**Excerpt to read:**

>> START

3.2. Power Converter

A DC–DC Ćuk converter is used as an interface for the OPV under test with the load. The Ćuk converter is a boost converter followed by a buck converter, sharing the same switching device as shown in Figure 3. As a consequence, the intermediate capacitor, that is the output capacitor of the boost section of the converter, operates as the energy source for the buck converter [19]. The Ćuk converter provides a negative-polarity regulated output voltage, which can be higher or lower, in absolute value, than the input voltage. Its main advantage is the low current ripple due to the filtering effect of the input inductor, which is the main requirement for any converter used for PV application [20]. The transformation ratio between input and output, according to the voltages and currents measured as in Figure 3, is given by the following equations:

$${\displaystyle \frac{V_{load}}{V_{opv}}}={\displaystyle \frac{\delta }{1-\delta }}\mathrm{or}\mathrm{equivalently}{\displaystyle \frac{I_{load}}{I_{opv}}}={\displaystyle \frac{1-\delta }{\delta }}$$

(1)

where $V_{opv}$ and $I_{opv}$ are the input voltage and current given by the OPV, and $V_{load}$ and $I_{load}$ are the output voltage and current that are applied to the specific load. The transformation ratio depends on the duty cycle $\delta$. The Ćuk converter is designed to operate at a switching frequency of 40 kHz. The inductors have been optimized to integrate them on the board to limit the input and output current ripple and the inductor size. The inductor and the capacitance have a value of 680 $\mathsf{\mu }$H and 22 $\mathsf{\mu }$F, respectively.

>> END

**Collected material:**
>> START

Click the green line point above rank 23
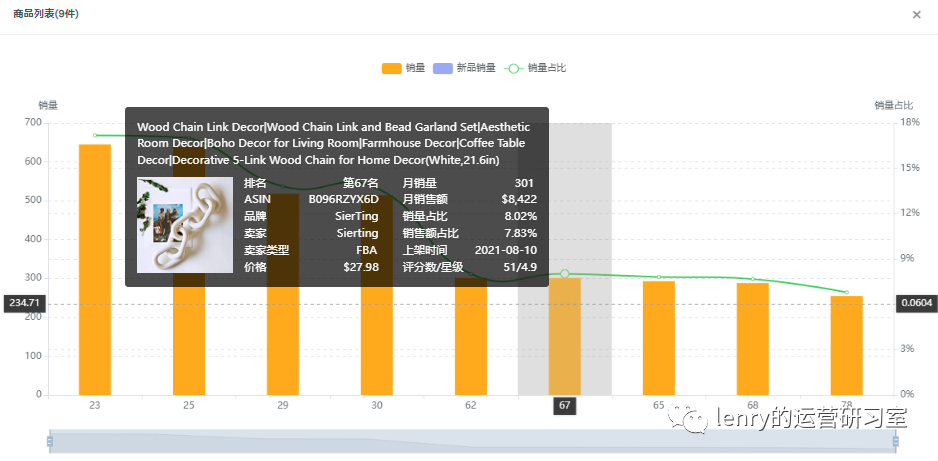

>> END

**Task list:**
a – Translate this sentence from the Ćuk converter text into Spanish: "The Ćuk converter provides a negative-polarity regulated output voltage, which can be higher or lower, in absolute value, than the input voltage."
b – Pick up the Ćuk converter text after its last sentence and write the next few sentences in the same technical voice.

**Replies:**
a – El convertidor Ćuk proporciona una tensión de salida regulada de polaridad negativa, que puede ser mayor o menor, en valor absoluto, que la tensión de entrada.

b –
Power Controller

The power controller is programmed to carry out two operating modes: I–V tracer and continuous tracking of the maximum power point.

In the I–V tracer mode, the controller generates a duty cycle sweep—from the minimum to the maximum duty—and measures, at the same time, the current and the voltage at the OPV terminals. Voltage and current samples are temporarily stored in the microcontroller Random Access Memory (RAM). The beginning of the test is triggered by the Master Controller, which reads the data at the end of the I–V scan and stores it on the SD card. Sweep duration, sampling frequency, trigger interval, and the selection of the I–V tracer mode are user-selectable through the HMI.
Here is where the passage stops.